13. maj 2026 opdateret af: Emad Lotfy Mohammed Ahmed, Misr University for Science and Technology

Analgesic Efficacy of Ultrasound-Guided Rhomboid Intercostal and Subserratus (RISS) Block Versus Lower Thoracic Erector Spinae Plane Block (ESPB) After Abdominal Laparoscopic Surgery

The goal of this clinical trial is to investigate the analgesic efficacy of ultrasound-guided Romboid Intercostal and Subserratus (RISS) block versus lower thoracic Erector Spinae Plane (ESP) block after laparoscopic abdominal surgery. The main questions it aims to answer are:

Does ultrasound-guided Romboid Intercostal and Subserratus (RISS) block is effective as the lower thoracic Erector Spinae Plane (ESP) block for intra and postoperative analgesia after laparoscopic abdominal surgery for the first 24 hours? What complications do participants have when doing these interventions?

Researchers will compare the analgesic efficacy of ultrasound-guided Romboid Intercostal and Subserratus (RISS) block with the lower thoracic Erector Spinae Plane (ESP) block after laparoscopic abdominal surgery.

Participants will:

Start general anesthesia and be given either block according to the randomization chart.

The blood pressure and heart rate will be measured at intervals to determine if the participants need extra intraoperative analgesics.

Numerical Rating Scale (NRS) will be used postoperatively to test pain severity.

Rescue morphine analgesia will be measured and compared in both groups.

Any complications will be reported.

Patient and surgeon satisfaction will be measured.

Studieoversigt

Detaljeret beskrivelse

The aim of this study is to investigate the analgesic efficacy of ultrasound-guided Romboid Intercostal and Subserratus (RISS) block versus lower thoracic Erector Spinae Plane (ESP) block after laparoscopic abdominal surgery.

Hypothesis

This study hypothesize that both RISS and ESP blocks relieve somatic pain equally, but ESP block relieves visceral pain better than RISS block, thereby reducing opioid consumption and improving patient satisfaction.

Methodology using:

I. Study design

Double-blinded randomized clinical trial study.

II. Study setting and location The study will be conducted at the operative theater of Souad Kafafi University Hospital (SKUH), Misr University for Science and Technology (MUST).

III. Study population:

Patients aged from 18 to 60 years old scheduled for laparoscopic abdominal surgery will be randomized in a 1:1 ratio after induction of general anesthesia, either:

Group A: Receiving ultrasound-guided RISS block. A solution composed of 20 ml mixed xylocaine 1% + 0.25% bupivacaine + 4 mg dexamethasone on each side.
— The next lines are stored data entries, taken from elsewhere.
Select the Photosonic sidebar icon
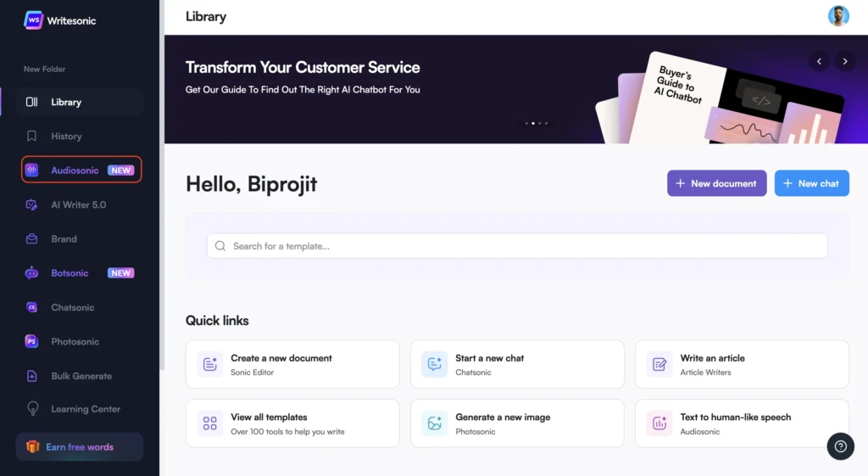This screenshot has height=476, width=868. [x=32, y=342]
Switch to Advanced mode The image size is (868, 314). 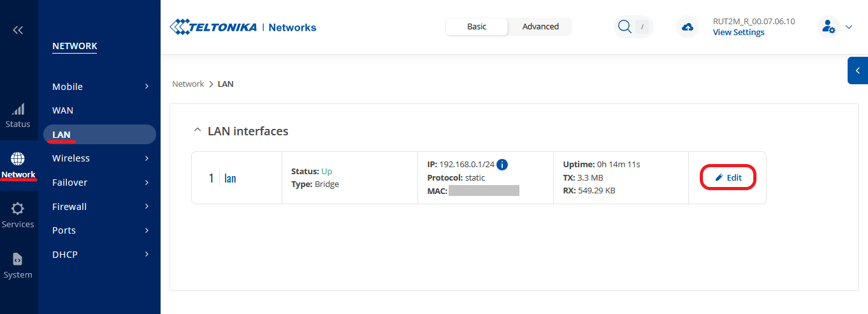[x=540, y=27]
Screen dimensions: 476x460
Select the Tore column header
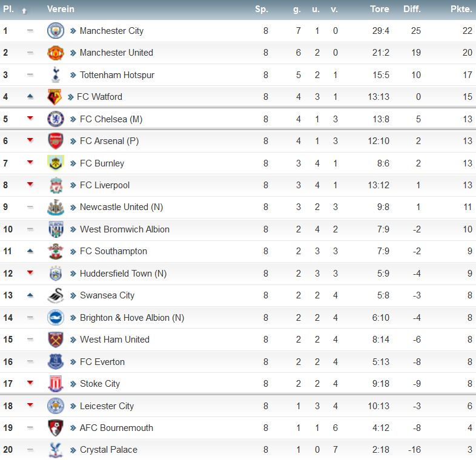380,9
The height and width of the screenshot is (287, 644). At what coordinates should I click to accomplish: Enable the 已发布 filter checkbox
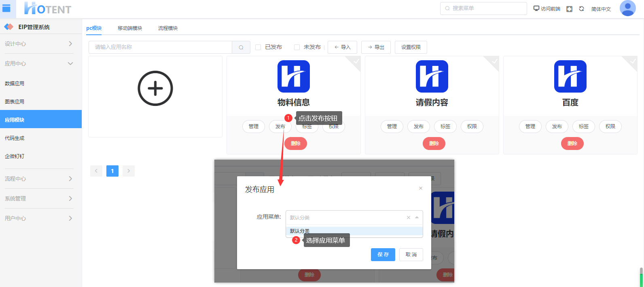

Group B: Receiving ultrasound-guided lower thoracic ESP block (T8-T9) A solution composed of 20 ml mixed xylocaine 1% + 0.25 % bupivacaine + 4 mg dexamethasone on each side.

The infiltrative local anesthesia will be administered via a 22-gauge, 80-mm Echogenic block needle.

Postoperative analgesia:

The participants in both groups will receive analgesia in accordance with the following protocol:

  • Pain will be assessed using a Numerical Rating Scale (NRS) 0-10.

    1. Mild pain (NRS 1-3) will be treated with 1 g paracetamol IV every six hours (maximum 4 g/day).
    2. Moderate pain (NRS 4-6) will receive the same paracetamol regimen plus ketorolac 30 mg IV every eight hours (maximum 120 mg/day).
    3. Severe pain (NRS 7-10) will receive the above plus 0.1 mg/kg IV morphine when indicated.

      Study outcomes:

      Primary Outcome Measure:

  • Efficacy of postoperative analgesia for first 24 hours.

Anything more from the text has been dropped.